Edensor (2006) and Woods (2010) suggest that rural performances should be more centrally positioned in rural studies. Performance might be broadly used encompassing staged events as well as everyday practices by different actors on events such as village greens, farm-life centres, heritage attractions, grouse moors, mountains, longdistance footpaths and farmyards, and in rural spaces identified as 'wilderness'. It is suggested here that popular media is included in staged events where 'attractive living' is a theme. As such, performances of ruralities are co-productive and co- performed and that particular view changes the role of what is thought of as passive consumers, and they become more active and collaborative than acknowledged before.
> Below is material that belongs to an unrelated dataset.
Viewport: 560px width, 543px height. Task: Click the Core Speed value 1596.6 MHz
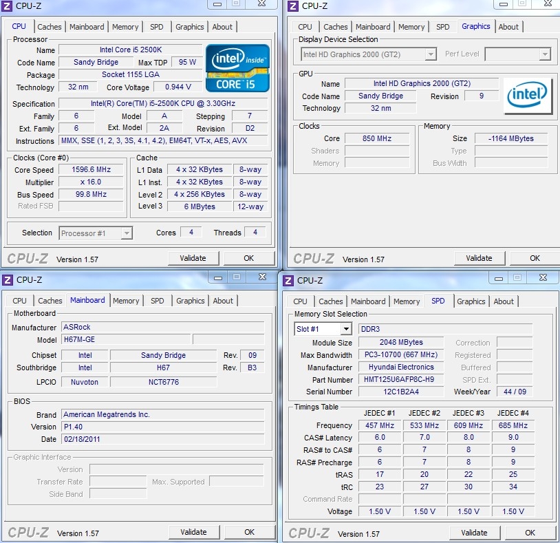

The aim of this study is to analyse the coperformance of geographical images of attractive living in rural areas through two different life style media: The magazine Country Living (Lantliv) in Sweden (Sventelius, 2009, 2010) and the reality series, Escape to the Country, in Britain (Comeford, 2002) by focusing on collaborative and co-productive aspects of attractive rural places (Gustafsson, 2008; Jonasson & Scherle, 2012; Normann & Ramirez, 1993; Prahalad & Ramaswamy, 2004; Ramirez, 1999; Wikström, 1996). Focusing on questions involving the key theme 'attractive living in the countryside' thus becomes a matter of asking: What visual images, together with key words and arguments, mean in relation to attractive living and how are these images of an attractive living being coproduced and co-performed? Entrepreneurship is one important theme in the Swedish magazine Country Living, where attractive rural places are co-produced with small business entrepreneurs who use cooperative strategies and make use of networks for adverting (Allen & Dillman, 1994; Shields, 2005). The focus on co-production and co-performance runs as a theme throughout both the British reality series and Country Living. These two types of popular media could be said to be part of a similar social, cultural and political sphere and are therefore more similar than independent as far as reflecting the collaborative phenomenon, although there are also differences regarding several components and relations. Co-performing attractive rural places are thus deliberate with an awareness of its consequences (Edensor, 2006; Heley, 2010).

LITERATURE REVIEW

Theoretical frameworks: Idealised visions of ruralities

This article has a theoretical framework informed by social, cultural and economic approaches in rural and consumption studies. The focus is on the representation of everyday discourses from popular media (Jones, 1995). Discourses were defined by (Potter & Wetherell, 1987, p. 7) as, 'all forms of spoken interaction, formal and informal, and written texts of all kinds', including 'signs, symbols and practices through which we make our world(s) meaningful to ourselves and others' (Gregory, 1994).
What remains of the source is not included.